Congressional investigations have revealed that widespread failures in providing health care has led to deaths of detainees in multiple facilities. Remarkably substandard systems of medical care may explain ICE’s history of vaccine failures. The spread of vaccine-preventable infectious diseases, such as influenza, varicella, and mumps, among people in ICE detention centers has grown in the last few years. The additional failure to provide access to a Covid-19 vaccine would severely compound the disease burden already faced by detainees. As large numbers of detainees continue to be released to community settings, scaling vaccine administration to this population will be crucial in curbing their transmission of Covid-19 to these communities.
As ICE develops a vaccination plan, it must recognize that its previous health care and policy failures, such as its recent record of questionable hysterectomies, has bred distrust among its detained population. Less than half of those we interviewed were directly educated by ICE staff about Covid-19 symptoms. And when information was provided, it was often inaccessible for the many non-English-speaking detainees. We also found that solitary confinement, used as medical isolation, further strained relationships between detainees and ICE staff.
ICE must abide by CDC vaccine guidelines and provide linguistically and culturally appropriate education to build confidence in vaccine safety among detainees, especially individuals of color, who have reason to be skeptical of the vaccine. Where possible, ICE should enlist community-based workers and local public health departments as partners in ensuring widespread, voluntary vaccine adoption.

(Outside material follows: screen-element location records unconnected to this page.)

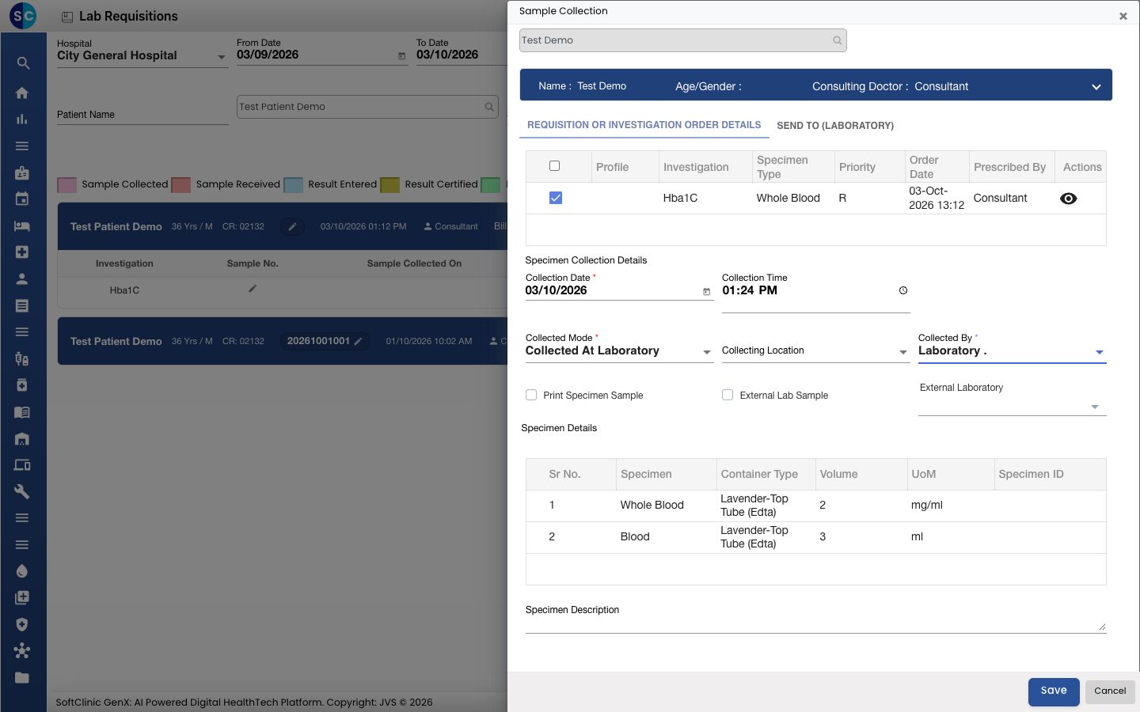Open the wrench tools icon in sidebar
The width and height of the screenshot is (1140, 712).
click(22, 491)
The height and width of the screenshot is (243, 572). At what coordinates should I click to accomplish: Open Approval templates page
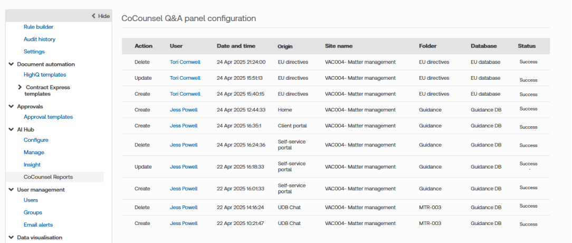48,117
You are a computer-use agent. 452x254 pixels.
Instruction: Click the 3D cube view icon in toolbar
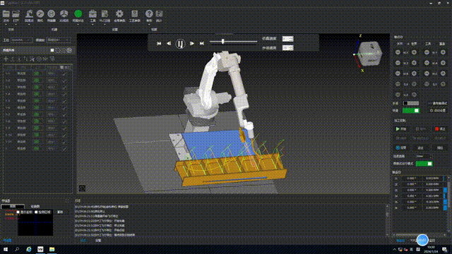(64, 13)

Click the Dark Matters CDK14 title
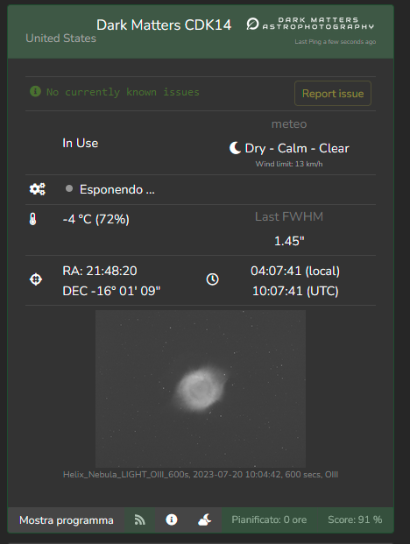coord(164,25)

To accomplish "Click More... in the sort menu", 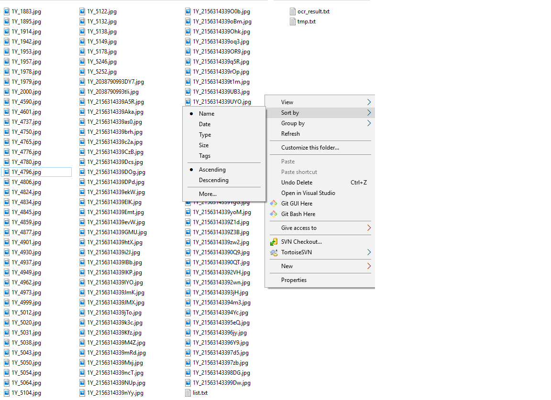I will [x=208, y=194].
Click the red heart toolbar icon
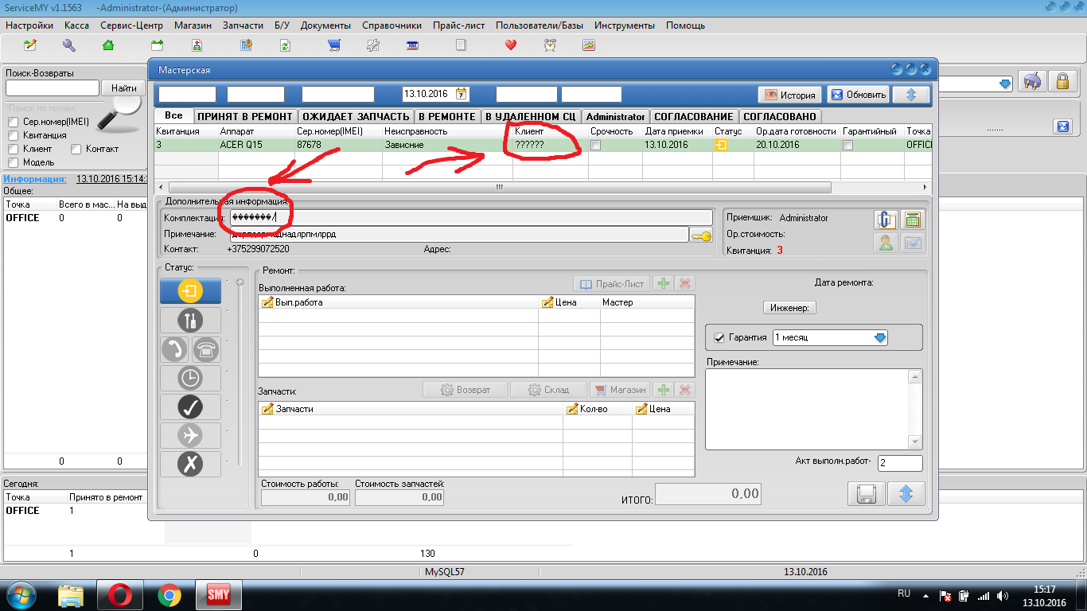Image resolution: width=1087 pixels, height=611 pixels. pos(511,45)
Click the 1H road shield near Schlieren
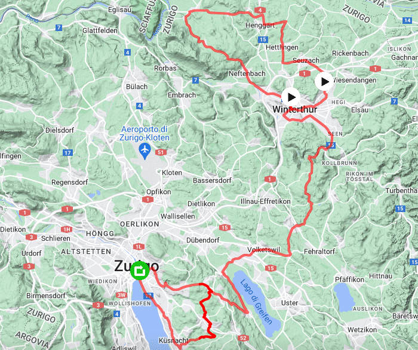The image size is (418, 350). pyautogui.click(x=67, y=229)
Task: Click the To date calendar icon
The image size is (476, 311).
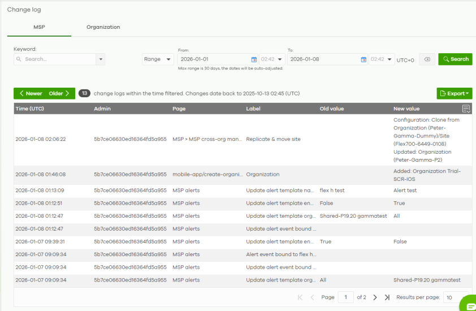Action: click(x=364, y=59)
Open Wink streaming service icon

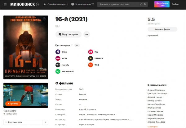click(x=91, y=65)
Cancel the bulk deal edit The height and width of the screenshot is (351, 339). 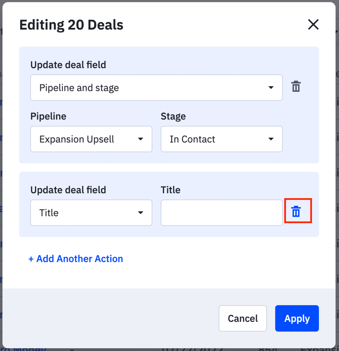tap(243, 318)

The federal government must abide by its responsibility to detained migrants and spearhead a vaccine-distribution plan for all ICE detention facilities. Only by vaccinating the people most vulnerable to Covid-19 can we move closer towards an equitable post-pandemic future.
Nishant Uppal, Parsa Erfani, and Raquel Sofia Sandoval are students at Harvard Medical School, medical evaluators at the Harvard Student Human Rights Collaborative Asylum Clinic, and research associates at the Peeler Immigration Lab at Harvard Medical School.